Le millésime colle aussi à l'actualité avec un été international anglais bien rempli : séries de Test à domicile contre la Nouvelle-Zélande et le Pakistan, et séries en format court contre l'Inde et le Sri Lanka. De quoi donner un cadre concret et reconnaissable à ceux qui suivent le calendrier réel, et un terrain de jeu structuré aux néophytes.
Les outils qui font la différence
C'est souvent dans les petits ajouts qu'une édition annuelle se justifie, et Cricket Captain 2026 en aligne plusieurs de poids. La grande nouveauté côté personnalisation, c'est l'arrivée d'un éditeur de kits, d'un éditeur d'emblèmes d'équipe et d'un éditeur de logos de compétition. On peut enfin habiller son club à son goût, ce qui, dans un jeu où l'on s'attache à une équipe sur des dizaines de saisons, change le rapport à sa carrière.
L'éditeur de joueurs, lui, a été étoffé sur la base des retours de la communauté, avec un contrôle des départs à la retraite par type de match. Et surtout, on peut désormais choisir de gérer au niveau international, domestique, ou les deux, format par format.

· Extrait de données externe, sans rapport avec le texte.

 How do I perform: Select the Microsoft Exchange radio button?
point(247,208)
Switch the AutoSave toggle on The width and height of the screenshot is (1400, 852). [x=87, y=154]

Cette souplesse est exactement ce qu'on attend d'une simu mûre : elle s'adapte au temps et à l'envie de chacun, du gestionnaire obsessionnel au joueur du dimanche.
Le confort, ce progrès qu'on oublie de saluer
Un point qu'on ne remarque que quand il manque : la fluidité. Cricket Captain 2026 accélère les contrats, les temps de sauvegarde et le prédicteur de score, et redessine l'écran de match pour une lecture plus claire et plus rapide. Résultat, on progresse dans les saisons sans s'enliser dans les menus, et on passe plus de temps sur les décisions qui comptent. Le jeu en réseau a aussi été amélioré, et la commande s'enrichit de nouveaux commentaires signés Daniel Norcross.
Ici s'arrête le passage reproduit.